Morgenglosse

Auf zum Bundesländer-Bummel!

Die Regierung beendet den Lockdown und übergibt an die Bundesländer. Diese öffnen ganz, teilweise, gar nicht oder überlegen noch. Eine Chance, um die regionale Vielfalt für den Konsum zu nutzen.

Nach einem 20-tägigen Lockdown gibt die Regierung den (geimpften) Bürgern ihre Freiheiten zurück - und setzt auf Eigenverantwortung. Ab kommenden Montag fallen die Ausgangsbeschränkungen: Handel, Gastronomie, Hotellerie, Kultur- und Veranstaltungsbranche dürfen wieder öffnen.

Nun, ganz so einfach ist es leider nicht. Wir leben zwar in Österreich, wo die Beschlüsse der Regierung gelten, wir leben aber auch in Bundesländern, in denen der Wille der Landeshauptleute zählt. Und diese haben alle ihre ganz eigenen Vorstellungen. Seit dem jüngsten Umbruch in der ÖVP, die sechs Landeshauptleute stellt, haben sie auch den Einfluss, um diese gegenüber der Regierung durchzusetzen.

Das macht Entscheidungen komplizierter als es in so einem kleinen Land wie Österreich angebracht wäre. Problematisch ist das vor allem in Zeiten wie diesen, in der Menschen eine klare Kommunikation und verständliche Anweisungen brauchen. Sonst verlieren sie das Vertrauen in die Politik – und in weiterer Folge die Bereitschaft, den von ihr vorgegebenen Regeln zu folgen.

Fleckerlteppich als Chance begreifen

Aber man muss ja nicht alles immer so kritisch sehen.

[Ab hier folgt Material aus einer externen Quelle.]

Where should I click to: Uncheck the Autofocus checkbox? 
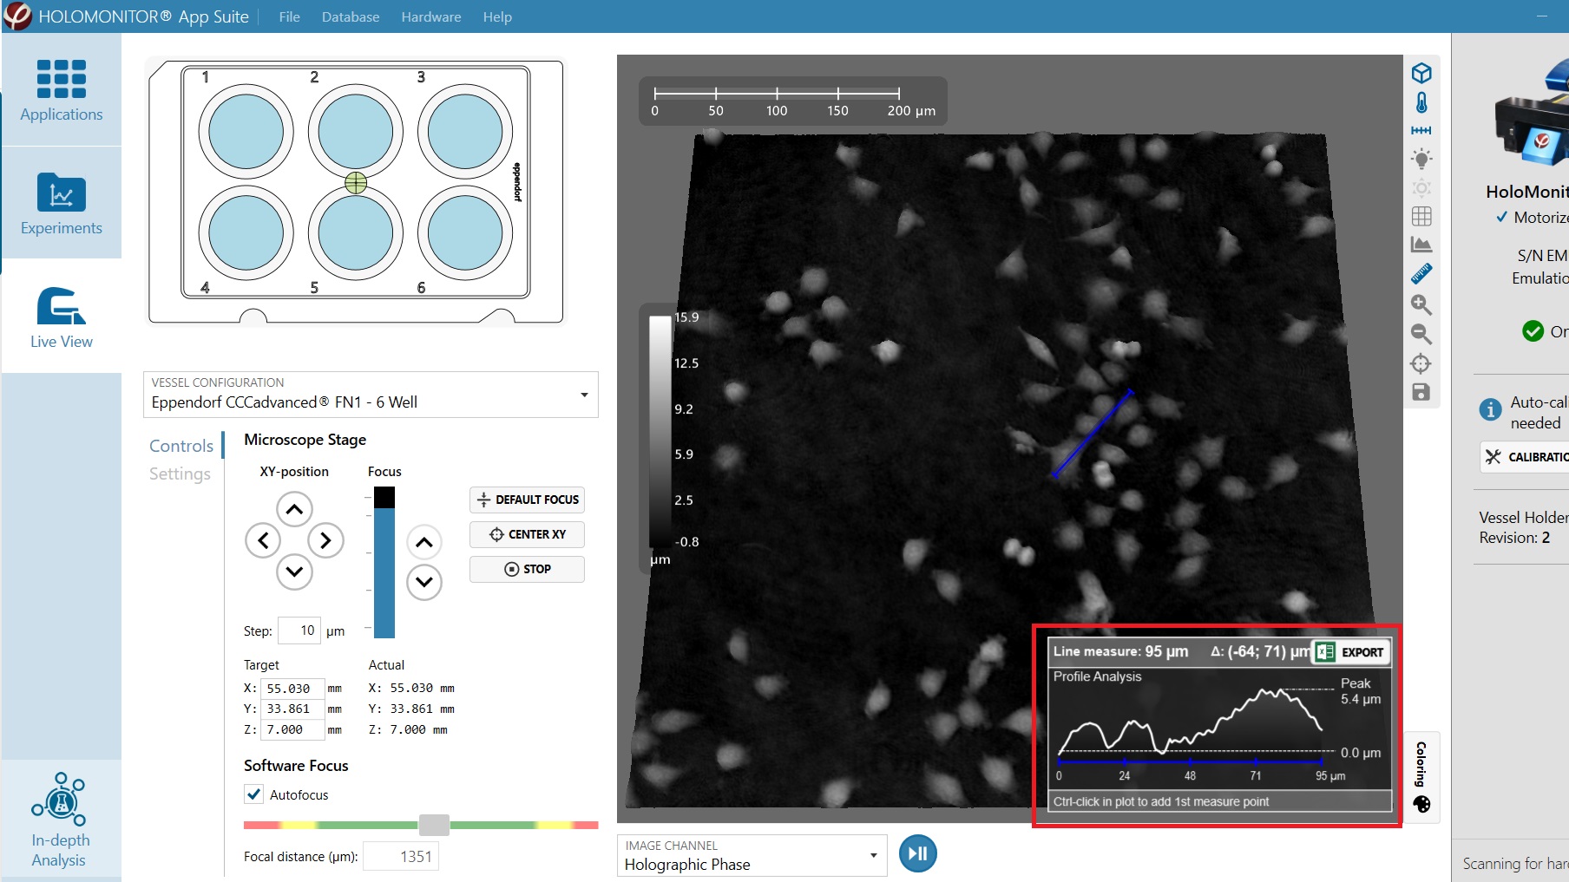[254, 794]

Man könnte auch die regionale Vielfalt Österreichs feiern und den Eigensinn der Landesfürsten als Chance begreifen. Zum Beispiel für einen vorweihnachtlichen Einkaufsbummel durch das ganze Land!

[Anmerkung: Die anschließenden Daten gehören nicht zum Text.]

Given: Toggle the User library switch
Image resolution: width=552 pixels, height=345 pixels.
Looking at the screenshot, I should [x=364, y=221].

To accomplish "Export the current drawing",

Man könnte ins pandemieerprobte Auto steigen oder sich umweltbewusst das ÖBB-Klimaticket holen – und die uneinheitlichen Öffnungsschritte für seine persönlichen Konsumbedürfnisse ausschlachten. Startet man in Wien, könnte man sich am Montagmorgen einen Coffe-to-go schnappen, die Lockdown-Mähne mit einer körpernahen Dienstleistung beim Friseur zähmen und zwischen zwei Fahrtrichtungen wählen.

Die kürzere Variante geht in den Südosten und umfasst einen Sprung in ein niederösterreichisches Einkaufsparadies, Hausmannskost samt ein paar Achterln bei einem burgenländischen Wirten und einen gemütlichen Abendausklang in einer Therme im Südburgenland.

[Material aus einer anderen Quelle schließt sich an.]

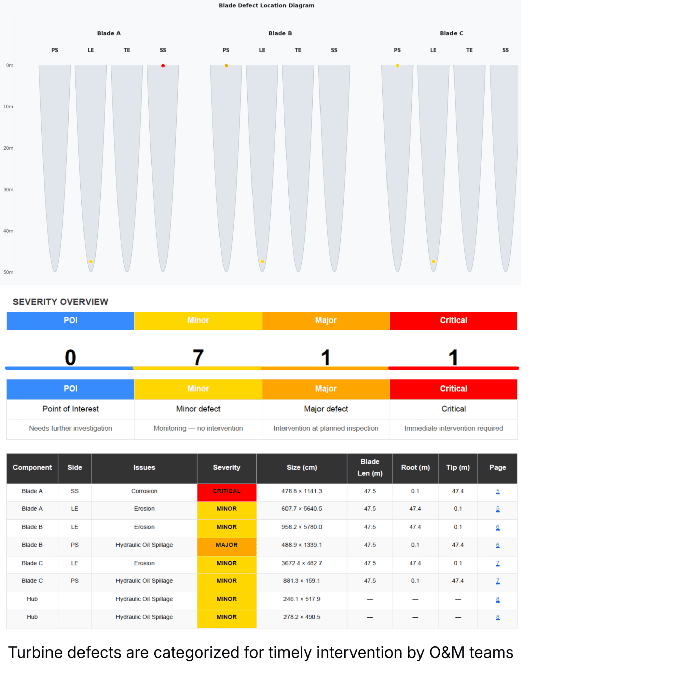673x673 pixels.
Task: Click the red Critical header in Severity Overview
Action: coord(453,320)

Der Ausflug Richtung Westen wäre etwas beschwerlicher, weil man durch das teilgeöffnete Niederösterreich und das weiterhin geschlossene Oberösterreich müsste. In Salzburg könnte man sich zwar wieder dem Shoppen hingeben, aber zu Mittag müsste man wohl im Stehen essen.

Länderinteressen haben Vorrang

Ratsamer wäre es, bis zur Ankunft im Tiroler oder Vorarlberger Bergland auszuharren, wo man seinen aufgestauten Konsumsehnsüchten freien Lauf lassen kann. Ausgiebige Restaurantbesuche, entspannende Hotelaufenthalte oder pure Pistengaudi – man würde auf seine Kosten kommen. Nur aufpassen sollte man, sich dabei nicht zu infizieren: Die 7-Tages-Inzidenz in den beiden Ländern ist höher als im geschlossenen Oberösterreich und doppelt so hoch wie im restriktiven Wien.

Wer in den Süden möchte, sollte noch ein paar Tage zuwarten – was Kärnten erlaubt, weiß man noch nicht. Man könnte zwar in der Steiermark speisen und übernachten, bis sich die Kärntner entschieden haben, aber das ist dort erst ab 17. Dezember möglich.

Mit diesem länderübergreifenden Einkaufsbummel würde man sicherlich etwas zur „Entzerrung von Handelsströmen“ beitragen, wie es Wiens Bürgermeister, Michael Ludwig, so elegant formuliert hat. Gleichzeitig würde man was für die Fairness tun und seine Konsumausgaben über einige Bundesländer verteilen.

Ob die Rundreise im Sinne einer effektiven Pandemiebekämpfung wäre, ist freilich eine andere Frage – aber damit hat man sich offenbar zugunsten von Partikularinteressen ohnehin nur am Rande beschäftigt.